Il risultato è un ibrido indigeribile, che alterna macrofotografia ai volti ancestrali dei sopravvissuti della Patagonia, testimoni di una cultura annientata che Guzman intervista cercando di recuperare il suono di una lingua perduta e quella relazione con l’elemento acquatico che il cile contemporaneo ha completamente dimenticato.
L’estinzione dei nativi si sovrappone alla ricostruzione di una pagina oscura della storia cilena, legata alla prigione di Dawson, vero e proprio lager politico e teatro di uno sterminio ai danni dei sostenitori di Allende, una contrapposizione tra vita e morte dove il mare rappresenta entrambe attraverso un processo di trasformazione e adattamento della natura, che restituirà le tracce dell’orrore mutate dal ciclo dei processi sedimentari.

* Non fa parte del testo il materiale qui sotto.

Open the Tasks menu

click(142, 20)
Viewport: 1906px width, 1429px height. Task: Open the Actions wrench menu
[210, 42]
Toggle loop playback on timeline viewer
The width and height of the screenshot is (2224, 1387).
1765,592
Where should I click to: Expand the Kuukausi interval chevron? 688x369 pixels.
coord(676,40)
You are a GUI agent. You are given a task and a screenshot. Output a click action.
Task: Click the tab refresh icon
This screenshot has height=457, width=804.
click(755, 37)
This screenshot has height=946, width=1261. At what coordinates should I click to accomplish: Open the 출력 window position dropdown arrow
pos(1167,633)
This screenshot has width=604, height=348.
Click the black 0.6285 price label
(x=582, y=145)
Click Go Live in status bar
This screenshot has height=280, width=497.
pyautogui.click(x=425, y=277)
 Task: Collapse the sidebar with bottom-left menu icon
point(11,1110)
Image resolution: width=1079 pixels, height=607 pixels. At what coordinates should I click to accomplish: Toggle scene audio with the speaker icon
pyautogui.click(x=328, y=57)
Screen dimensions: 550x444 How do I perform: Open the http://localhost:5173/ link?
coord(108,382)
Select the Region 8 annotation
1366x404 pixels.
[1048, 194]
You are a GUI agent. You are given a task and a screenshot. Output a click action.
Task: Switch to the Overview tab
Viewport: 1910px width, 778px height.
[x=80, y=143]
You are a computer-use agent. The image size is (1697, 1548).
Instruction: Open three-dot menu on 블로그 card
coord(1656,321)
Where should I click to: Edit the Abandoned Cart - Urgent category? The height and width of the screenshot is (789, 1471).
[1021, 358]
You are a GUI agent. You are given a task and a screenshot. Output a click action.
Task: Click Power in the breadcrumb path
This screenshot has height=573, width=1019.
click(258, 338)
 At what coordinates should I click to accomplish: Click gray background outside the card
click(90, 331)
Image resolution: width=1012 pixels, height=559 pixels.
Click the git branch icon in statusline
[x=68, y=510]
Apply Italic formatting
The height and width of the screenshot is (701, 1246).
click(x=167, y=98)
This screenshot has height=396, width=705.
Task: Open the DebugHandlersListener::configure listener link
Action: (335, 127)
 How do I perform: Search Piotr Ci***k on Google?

Guzman inserisce anche alcuni momenti di arte performativa, con l’allestimento di un’installazione che riproduce l’estensione geografica del cile attraverso la stratificazione di materiali naturali; conferma delle ambizioni trans-mediali del regista cileno, che non contento, inserisce anche alcune sequenze CGI sul modello di quei documentari scientifici realizzati a scopo formativo.
Le immagini più potenti alla fine sono i primi piani sui volti dei nativi sopravvissuti, unico elemento che ci avvicina alla storia delle vittime, come accade in modo più coraggioso e incompromissorio nel cinema di Joshua Oppenheimer; tutto il resto è un disastroso pasticcio di valenza totalmente accessoria che vorrebbe collocarsi all’altezza di un cinema totale senza sporcarsi con la terra o bagnarsi nell’acqua.